## Brief
Can you update the material by replacing "GUI agent" with "UI agent" wherever it occurs and keeping everything else the same?

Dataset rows
BEGIN
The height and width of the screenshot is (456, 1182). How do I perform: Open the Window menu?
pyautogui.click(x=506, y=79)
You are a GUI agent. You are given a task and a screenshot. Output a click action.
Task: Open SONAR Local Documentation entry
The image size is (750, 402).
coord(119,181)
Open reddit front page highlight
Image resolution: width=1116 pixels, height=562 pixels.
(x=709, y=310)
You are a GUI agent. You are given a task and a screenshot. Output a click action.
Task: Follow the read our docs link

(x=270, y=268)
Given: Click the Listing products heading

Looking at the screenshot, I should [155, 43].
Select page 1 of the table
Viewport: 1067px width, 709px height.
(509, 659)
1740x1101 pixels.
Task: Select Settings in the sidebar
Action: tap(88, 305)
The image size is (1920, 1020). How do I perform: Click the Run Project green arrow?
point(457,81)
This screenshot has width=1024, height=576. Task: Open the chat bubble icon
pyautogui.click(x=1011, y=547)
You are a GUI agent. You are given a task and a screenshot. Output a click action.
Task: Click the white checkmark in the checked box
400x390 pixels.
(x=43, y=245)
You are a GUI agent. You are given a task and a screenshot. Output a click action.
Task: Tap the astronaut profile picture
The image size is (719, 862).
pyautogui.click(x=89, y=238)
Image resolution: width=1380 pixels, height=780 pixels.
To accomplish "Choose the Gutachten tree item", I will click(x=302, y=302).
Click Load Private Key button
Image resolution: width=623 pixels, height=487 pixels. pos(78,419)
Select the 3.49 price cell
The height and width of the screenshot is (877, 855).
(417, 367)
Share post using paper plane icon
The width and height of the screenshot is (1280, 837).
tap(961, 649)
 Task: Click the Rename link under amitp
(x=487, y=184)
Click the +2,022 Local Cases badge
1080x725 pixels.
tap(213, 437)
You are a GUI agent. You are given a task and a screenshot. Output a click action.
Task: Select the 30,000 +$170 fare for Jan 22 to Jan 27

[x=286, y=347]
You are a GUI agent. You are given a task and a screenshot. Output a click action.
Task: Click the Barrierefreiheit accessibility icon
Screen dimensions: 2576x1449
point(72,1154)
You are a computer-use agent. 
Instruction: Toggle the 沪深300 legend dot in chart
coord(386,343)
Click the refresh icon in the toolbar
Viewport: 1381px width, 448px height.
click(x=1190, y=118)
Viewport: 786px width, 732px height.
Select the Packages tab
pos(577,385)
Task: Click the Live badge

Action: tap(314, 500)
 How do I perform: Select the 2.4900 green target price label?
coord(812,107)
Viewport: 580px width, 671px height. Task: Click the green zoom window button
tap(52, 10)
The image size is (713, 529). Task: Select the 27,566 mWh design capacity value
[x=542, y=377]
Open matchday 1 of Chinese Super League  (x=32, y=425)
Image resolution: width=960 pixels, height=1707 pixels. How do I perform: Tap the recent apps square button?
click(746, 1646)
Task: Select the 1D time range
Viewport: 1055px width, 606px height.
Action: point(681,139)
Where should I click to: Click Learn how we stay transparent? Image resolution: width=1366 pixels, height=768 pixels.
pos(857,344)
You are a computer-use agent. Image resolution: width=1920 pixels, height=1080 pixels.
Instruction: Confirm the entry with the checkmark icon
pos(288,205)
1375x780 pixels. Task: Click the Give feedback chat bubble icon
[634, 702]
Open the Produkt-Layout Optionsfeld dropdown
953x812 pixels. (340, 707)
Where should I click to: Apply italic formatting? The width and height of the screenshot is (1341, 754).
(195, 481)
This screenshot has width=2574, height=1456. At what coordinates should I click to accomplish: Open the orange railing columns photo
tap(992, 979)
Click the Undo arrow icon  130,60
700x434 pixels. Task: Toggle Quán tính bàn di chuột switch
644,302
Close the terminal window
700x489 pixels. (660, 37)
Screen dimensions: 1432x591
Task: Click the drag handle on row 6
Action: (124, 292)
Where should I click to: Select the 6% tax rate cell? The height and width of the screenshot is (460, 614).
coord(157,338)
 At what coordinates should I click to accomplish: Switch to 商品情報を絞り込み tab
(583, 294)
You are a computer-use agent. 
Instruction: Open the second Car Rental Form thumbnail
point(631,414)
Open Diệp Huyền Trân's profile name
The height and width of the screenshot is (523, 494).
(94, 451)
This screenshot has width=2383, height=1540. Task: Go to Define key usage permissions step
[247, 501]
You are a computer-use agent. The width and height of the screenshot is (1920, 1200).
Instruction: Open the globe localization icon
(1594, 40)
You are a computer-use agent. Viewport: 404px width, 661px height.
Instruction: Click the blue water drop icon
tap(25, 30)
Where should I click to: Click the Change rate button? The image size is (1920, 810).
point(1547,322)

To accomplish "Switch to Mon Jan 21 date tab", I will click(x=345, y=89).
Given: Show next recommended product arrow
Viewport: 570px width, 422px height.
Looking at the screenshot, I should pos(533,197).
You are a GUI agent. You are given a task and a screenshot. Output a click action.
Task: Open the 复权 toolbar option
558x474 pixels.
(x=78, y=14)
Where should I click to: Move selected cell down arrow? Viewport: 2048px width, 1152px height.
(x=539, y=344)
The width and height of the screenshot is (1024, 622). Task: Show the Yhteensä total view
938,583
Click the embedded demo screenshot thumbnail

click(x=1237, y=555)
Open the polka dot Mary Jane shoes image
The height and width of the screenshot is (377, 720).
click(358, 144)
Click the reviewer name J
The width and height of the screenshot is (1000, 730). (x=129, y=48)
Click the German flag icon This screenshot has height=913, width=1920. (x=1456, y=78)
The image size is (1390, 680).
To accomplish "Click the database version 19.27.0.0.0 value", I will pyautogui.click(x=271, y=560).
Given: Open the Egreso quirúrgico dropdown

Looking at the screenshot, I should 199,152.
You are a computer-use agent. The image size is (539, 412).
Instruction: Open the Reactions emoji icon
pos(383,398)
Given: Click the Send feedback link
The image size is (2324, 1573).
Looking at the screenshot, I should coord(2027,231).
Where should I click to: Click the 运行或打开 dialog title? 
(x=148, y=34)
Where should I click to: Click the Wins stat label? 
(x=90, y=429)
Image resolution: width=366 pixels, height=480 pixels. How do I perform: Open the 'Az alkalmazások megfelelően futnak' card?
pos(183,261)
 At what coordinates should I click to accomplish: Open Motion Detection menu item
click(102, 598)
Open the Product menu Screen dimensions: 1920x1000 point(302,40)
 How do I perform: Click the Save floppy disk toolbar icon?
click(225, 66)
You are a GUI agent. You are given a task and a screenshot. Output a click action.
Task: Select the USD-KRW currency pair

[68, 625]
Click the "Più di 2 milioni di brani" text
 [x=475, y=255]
END
## The output
The height and width of the screenshot is (456, 1182). How do I perform: Open the Window menu?
pyautogui.click(x=506, y=79)
You are a UI agent. You are given a task and a screenshot. Output a click action.
Task: Open SONAR Local Documentation entry
The image size is (750, 402).
coord(119,181)
Open reddit front page highlight
Image resolution: width=1116 pixels, height=562 pixels.
(x=709, y=310)
You are a UI agent. You are given a task and a screenshot. Output a click action.
Task: Follow the read our docs link

(x=270, y=268)
Given: Click the Listing products heading

Looking at the screenshot, I should [155, 43].
Select page 1 of the table
Viewport: 1067px width, 709px height.
(509, 659)
1740x1101 pixels.
Task: Select Settings in the sidebar
Action: tap(88, 305)
The image size is (1920, 1020). How do I perform: Click the Run Project green arrow?
point(457,81)
This screenshot has width=1024, height=576. Task: Open the chat bubble icon
pyautogui.click(x=1011, y=547)
You are a UI agent. You are given a task and a screenshot. Output a click action.
Task: Click the white checkmark in the checked box
400x390 pixels.
(x=43, y=245)
You are a UI agent. You are given a task and a screenshot. Output a click action.
Task: Tap the astronaut profile picture
The image size is (719, 862).
pyautogui.click(x=89, y=238)
Image resolution: width=1380 pixels, height=780 pixels.
To accomplish "Choose the Gutachten tree item", I will click(x=302, y=302).
Click Load Private Key button
Image resolution: width=623 pixels, height=487 pixels. pos(78,419)
Select the 3.49 price cell
The height and width of the screenshot is (877, 855).
(417, 367)
Share post using paper plane icon
The width and height of the screenshot is (1280, 837).
tap(961, 649)
 Task: Click the Rename link under amitp
(x=487, y=184)
Click the +2,022 Local Cases badge
1080x725 pixels.
tap(213, 437)
You are a UI agent. You are given a task and a screenshot. Output a click action.
Task: Select the 30,000 +$170 fare for Jan 22 to Jan 27

[x=286, y=347]
You are a UI agent. You are given a task and a screenshot. Output a click action.
Task: Click the Barrierefreiheit accessibility icon
Screen dimensions: 2576x1449
point(72,1154)
You are a computer-use agent. 
Instruction: Toggle the 沪深300 legend dot in chart
coord(386,343)
Click the refresh icon in the toolbar
Viewport: 1381px width, 448px height.
click(x=1190, y=118)
Viewport: 786px width, 732px height.
Select the Packages tab
pos(577,385)
Task: Click the Live badge

Action: tap(314, 500)
 How do I perform: Select the 2.4900 green target price label?
coord(812,107)
Viewport: 580px width, 671px height. Task: Click the green zoom window button
tap(52, 10)
The image size is (713, 529). Task: Select the 27,566 mWh design capacity value
[x=542, y=377]
Open matchday 1 of Chinese Super League  (x=32, y=425)
Image resolution: width=960 pixels, height=1707 pixels. How do I perform: Tap the recent apps square button?
click(746, 1646)
Task: Select the 1D time range
Viewport: 1055px width, 606px height.
Action: point(681,139)
Where should I click to: Click Learn how we stay transparent? Image resolution: width=1366 pixels, height=768 pixels.
pos(857,344)
You are a computer-use agent. Image resolution: width=1920 pixels, height=1080 pixels.
Instruction: Confirm the entry with the checkmark icon
pos(288,205)
1375x780 pixels. Task: Click the Give feedback chat bubble icon
[634, 702]
Open the Produkt-Layout Optionsfeld dropdown
953x812 pixels. (340, 707)
Where should I click to: Apply italic formatting? The width and height of the screenshot is (1341, 754).
(195, 481)
This screenshot has width=2574, height=1456. At what coordinates should I click to accomplish: Open the orange railing columns photo
tap(992, 979)
Click the Undo arrow icon  130,60
700x434 pixels. Task: Toggle Quán tính bàn di chuột switch
644,302
Close the terminal window
700x489 pixels. (660, 37)
Screen dimensions: 1432x591
Task: Click the drag handle on row 6
Action: (124, 292)
Where should I click to: Select the 6% tax rate cell? The height and width of the screenshot is (460, 614).
coord(157,338)
 At what coordinates should I click to accomplish: Switch to 商品情報を絞り込み tab
(583, 294)
You are a computer-use agent. 
Instruction: Open the second Car Rental Form thumbnail
point(631,414)
Open Diệp Huyền Trân's profile name
The height and width of the screenshot is (523, 494).
(94, 451)
This screenshot has width=2383, height=1540. Task: Go to Define key usage permissions step
[247, 501]
You are a computer-use agent. The width and height of the screenshot is (1920, 1200).
Instruction: Open the globe localization icon
(1594, 40)
You are a computer-use agent. Viewport: 404px width, 661px height.
Instruction: Click the blue water drop icon
tap(25, 30)
Where should I click to: Click the Change rate button? The image size is (1920, 810).
point(1547,322)

To accomplish "Switch to Mon Jan 21 date tab", I will click(x=345, y=89).
Given: Show next recommended product arrow
Viewport: 570px width, 422px height.
Looking at the screenshot, I should pos(533,197).
You are a UI agent. You are given a task and a screenshot. Output a click action.
Task: Open the 复权 toolbar option
558x474 pixels.
(x=78, y=14)
Where should I click to: Move selected cell down arrow? Viewport: 2048px width, 1152px height.
(x=539, y=344)
The width and height of the screenshot is (1024, 622). Task: Show the Yhteensä total view
938,583
Click the embedded demo screenshot thumbnail

click(x=1237, y=555)
Open the polka dot Mary Jane shoes image
The height and width of the screenshot is (377, 720).
click(358, 144)
Click the reviewer name J
The width and height of the screenshot is (1000, 730). (x=129, y=48)
Click the German flag icon This screenshot has height=913, width=1920. (x=1456, y=78)
The image size is (1390, 680).
To accomplish "Click the database version 19.27.0.0.0 value", I will pyautogui.click(x=271, y=560).
Given: Open the Egreso quirúrgico dropdown

Looking at the screenshot, I should 199,152.
You are a computer-use agent. The image size is (539, 412).
Instruction: Open the Reactions emoji icon
pos(383,398)
Given: Click the Send feedback link
The image size is (2324, 1573).
Looking at the screenshot, I should coord(2027,231).
Where should I click to: Click the 运行或打开 dialog title? 
(x=148, y=34)
Where should I click to: Click the Wins stat label? 
(x=90, y=429)
Image resolution: width=366 pixels, height=480 pixels. How do I perform: Open the 'Az alkalmazások megfelelően futnak' card?
pos(183,261)
 At what coordinates should I click to accomplish: Open Motion Detection menu item
click(102, 598)
Open the Product menu Screen dimensions: 1920x1000 point(302,40)
 How do I perform: Click the Save floppy disk toolbar icon?
click(225, 66)
You are a UI agent. You are given a task and a screenshot. Output a click action.
Task: Select the USD-KRW currency pair

[68, 625]
Click the "Più di 2 milioni di brani" text
 [x=475, y=255]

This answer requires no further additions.